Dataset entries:
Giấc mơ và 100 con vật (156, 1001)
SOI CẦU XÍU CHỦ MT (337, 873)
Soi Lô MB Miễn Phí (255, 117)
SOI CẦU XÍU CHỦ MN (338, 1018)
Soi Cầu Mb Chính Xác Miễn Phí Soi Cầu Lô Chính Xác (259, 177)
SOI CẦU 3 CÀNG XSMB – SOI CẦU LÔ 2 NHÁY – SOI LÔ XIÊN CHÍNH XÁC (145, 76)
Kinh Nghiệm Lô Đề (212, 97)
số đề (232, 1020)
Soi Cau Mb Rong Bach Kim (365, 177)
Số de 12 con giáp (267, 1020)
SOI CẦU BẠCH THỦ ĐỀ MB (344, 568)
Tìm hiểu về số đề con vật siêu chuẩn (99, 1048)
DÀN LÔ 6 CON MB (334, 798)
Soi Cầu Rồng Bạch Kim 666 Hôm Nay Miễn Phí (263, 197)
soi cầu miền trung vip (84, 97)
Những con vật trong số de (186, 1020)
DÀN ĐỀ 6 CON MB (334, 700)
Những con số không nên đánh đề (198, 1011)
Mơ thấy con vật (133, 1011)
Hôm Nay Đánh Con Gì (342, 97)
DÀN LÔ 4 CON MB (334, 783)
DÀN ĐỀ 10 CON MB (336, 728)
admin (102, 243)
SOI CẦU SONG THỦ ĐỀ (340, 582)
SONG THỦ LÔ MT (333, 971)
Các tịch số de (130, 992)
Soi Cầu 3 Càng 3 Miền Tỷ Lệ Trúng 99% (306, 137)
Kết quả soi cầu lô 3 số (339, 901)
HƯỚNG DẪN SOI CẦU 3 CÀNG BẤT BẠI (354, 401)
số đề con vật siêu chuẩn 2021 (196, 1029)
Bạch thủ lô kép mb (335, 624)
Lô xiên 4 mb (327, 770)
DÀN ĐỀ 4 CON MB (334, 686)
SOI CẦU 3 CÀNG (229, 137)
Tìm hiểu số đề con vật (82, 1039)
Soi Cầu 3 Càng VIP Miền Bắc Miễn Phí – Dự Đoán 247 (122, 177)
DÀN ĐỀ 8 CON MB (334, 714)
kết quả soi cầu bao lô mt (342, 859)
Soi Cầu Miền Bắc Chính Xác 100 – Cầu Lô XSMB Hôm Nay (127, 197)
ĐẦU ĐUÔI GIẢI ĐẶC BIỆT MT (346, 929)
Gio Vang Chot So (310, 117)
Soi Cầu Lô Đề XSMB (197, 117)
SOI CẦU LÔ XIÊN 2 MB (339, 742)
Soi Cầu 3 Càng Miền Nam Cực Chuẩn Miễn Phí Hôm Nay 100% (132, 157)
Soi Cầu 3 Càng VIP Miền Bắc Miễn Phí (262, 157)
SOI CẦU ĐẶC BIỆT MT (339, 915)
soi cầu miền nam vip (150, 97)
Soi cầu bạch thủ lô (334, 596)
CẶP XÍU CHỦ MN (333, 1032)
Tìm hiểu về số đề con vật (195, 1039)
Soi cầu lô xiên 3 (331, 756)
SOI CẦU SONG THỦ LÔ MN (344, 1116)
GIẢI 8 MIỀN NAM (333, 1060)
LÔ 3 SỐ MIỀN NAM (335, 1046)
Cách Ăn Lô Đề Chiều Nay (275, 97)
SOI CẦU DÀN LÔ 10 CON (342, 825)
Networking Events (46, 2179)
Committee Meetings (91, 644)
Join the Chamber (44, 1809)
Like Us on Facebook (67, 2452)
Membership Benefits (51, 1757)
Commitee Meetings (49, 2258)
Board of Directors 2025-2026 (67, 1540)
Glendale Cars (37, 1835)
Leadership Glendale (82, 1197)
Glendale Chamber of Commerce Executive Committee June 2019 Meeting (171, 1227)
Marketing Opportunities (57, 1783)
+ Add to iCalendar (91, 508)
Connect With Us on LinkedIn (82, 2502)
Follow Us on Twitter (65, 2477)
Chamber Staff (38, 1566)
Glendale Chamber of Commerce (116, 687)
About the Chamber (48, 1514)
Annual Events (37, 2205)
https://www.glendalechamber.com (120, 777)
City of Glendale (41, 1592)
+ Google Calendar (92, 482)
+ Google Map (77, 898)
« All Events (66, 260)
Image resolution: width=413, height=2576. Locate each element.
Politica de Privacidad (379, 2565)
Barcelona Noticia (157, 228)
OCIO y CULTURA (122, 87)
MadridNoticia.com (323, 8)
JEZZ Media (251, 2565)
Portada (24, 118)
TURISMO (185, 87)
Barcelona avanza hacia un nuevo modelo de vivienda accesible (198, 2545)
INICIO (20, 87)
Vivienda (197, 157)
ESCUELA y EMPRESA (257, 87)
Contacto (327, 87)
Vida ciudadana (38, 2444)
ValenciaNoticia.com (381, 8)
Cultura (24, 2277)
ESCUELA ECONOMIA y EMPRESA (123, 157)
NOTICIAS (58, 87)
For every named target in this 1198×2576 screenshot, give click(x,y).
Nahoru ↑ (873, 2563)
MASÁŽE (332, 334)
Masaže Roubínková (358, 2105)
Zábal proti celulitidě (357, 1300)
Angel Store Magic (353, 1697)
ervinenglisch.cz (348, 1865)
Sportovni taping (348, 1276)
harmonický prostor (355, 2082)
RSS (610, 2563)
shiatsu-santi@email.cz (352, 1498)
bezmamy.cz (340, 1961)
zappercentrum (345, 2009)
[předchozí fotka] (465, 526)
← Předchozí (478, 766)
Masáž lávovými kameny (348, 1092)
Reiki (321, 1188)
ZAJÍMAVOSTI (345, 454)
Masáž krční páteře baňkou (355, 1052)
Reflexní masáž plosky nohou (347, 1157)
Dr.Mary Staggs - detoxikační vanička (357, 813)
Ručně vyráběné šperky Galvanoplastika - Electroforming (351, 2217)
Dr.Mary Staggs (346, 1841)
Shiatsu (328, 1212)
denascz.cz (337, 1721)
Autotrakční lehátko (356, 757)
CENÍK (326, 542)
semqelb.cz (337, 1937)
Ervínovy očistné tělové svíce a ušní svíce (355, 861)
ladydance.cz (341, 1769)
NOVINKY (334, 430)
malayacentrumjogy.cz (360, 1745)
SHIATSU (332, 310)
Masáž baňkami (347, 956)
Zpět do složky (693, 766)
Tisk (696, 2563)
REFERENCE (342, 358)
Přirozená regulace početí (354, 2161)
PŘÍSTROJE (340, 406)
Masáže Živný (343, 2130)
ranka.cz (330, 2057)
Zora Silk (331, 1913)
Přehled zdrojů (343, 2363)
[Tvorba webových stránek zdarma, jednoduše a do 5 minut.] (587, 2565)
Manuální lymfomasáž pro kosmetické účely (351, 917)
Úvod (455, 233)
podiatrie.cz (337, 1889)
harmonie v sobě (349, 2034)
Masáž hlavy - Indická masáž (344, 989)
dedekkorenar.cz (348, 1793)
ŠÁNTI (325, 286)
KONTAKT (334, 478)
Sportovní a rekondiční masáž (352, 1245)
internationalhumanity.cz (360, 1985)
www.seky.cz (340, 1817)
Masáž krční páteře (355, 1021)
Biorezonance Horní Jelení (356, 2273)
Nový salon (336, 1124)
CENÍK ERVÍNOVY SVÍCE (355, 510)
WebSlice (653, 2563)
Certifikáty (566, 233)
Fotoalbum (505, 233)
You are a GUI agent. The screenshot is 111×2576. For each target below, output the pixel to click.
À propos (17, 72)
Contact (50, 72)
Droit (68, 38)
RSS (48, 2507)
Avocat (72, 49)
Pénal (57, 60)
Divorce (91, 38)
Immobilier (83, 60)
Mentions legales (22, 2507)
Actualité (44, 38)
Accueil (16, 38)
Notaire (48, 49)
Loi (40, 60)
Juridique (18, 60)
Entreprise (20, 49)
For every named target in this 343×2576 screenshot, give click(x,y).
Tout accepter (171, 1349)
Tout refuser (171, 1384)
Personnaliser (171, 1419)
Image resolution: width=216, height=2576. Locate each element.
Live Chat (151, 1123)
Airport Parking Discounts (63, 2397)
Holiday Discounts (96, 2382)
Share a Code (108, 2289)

§ **Work instruction**
Reproduce word for word the lines of the records above, beginning at the first and ending with the line where "soi cầu miền trung vip (84, 97)" appears, and nothing past it.

§ **Exercise response**
Giấc mơ và 100 con vật (156, 1001)
SOI CẦU XÍU CHỦ MT (337, 873)
Soi Lô MB Miễn Phí (255, 117)
SOI CẦU XÍU CHỦ MN (338, 1018)
Soi Cầu Mb Chính Xác Miễn Phí Soi Cầu Lô Chính Xác (259, 177)
SOI CẦU 3 CÀNG XSMB – SOI CẦU LÔ 2 NHÁY – SOI LÔ XIÊN CHÍNH XÁC (145, 76)
Kinh Nghiệm Lô Đề (212, 97)
số đề (232, 1020)
Soi Cau Mb Rong Bach Kim (365, 177)
Số de 12 con giáp (267, 1020)
SOI CẦU BẠCH THỦ ĐỀ MB (344, 568)
Tìm hiểu về số đề con vật siêu chuẩn (99, 1048)
DÀN LÔ 6 CON MB (334, 798)
Soi Cầu Rồng Bạch Kim 666 Hôm Nay Miễn Phí (263, 197)
soi cầu miền trung vip (84, 97)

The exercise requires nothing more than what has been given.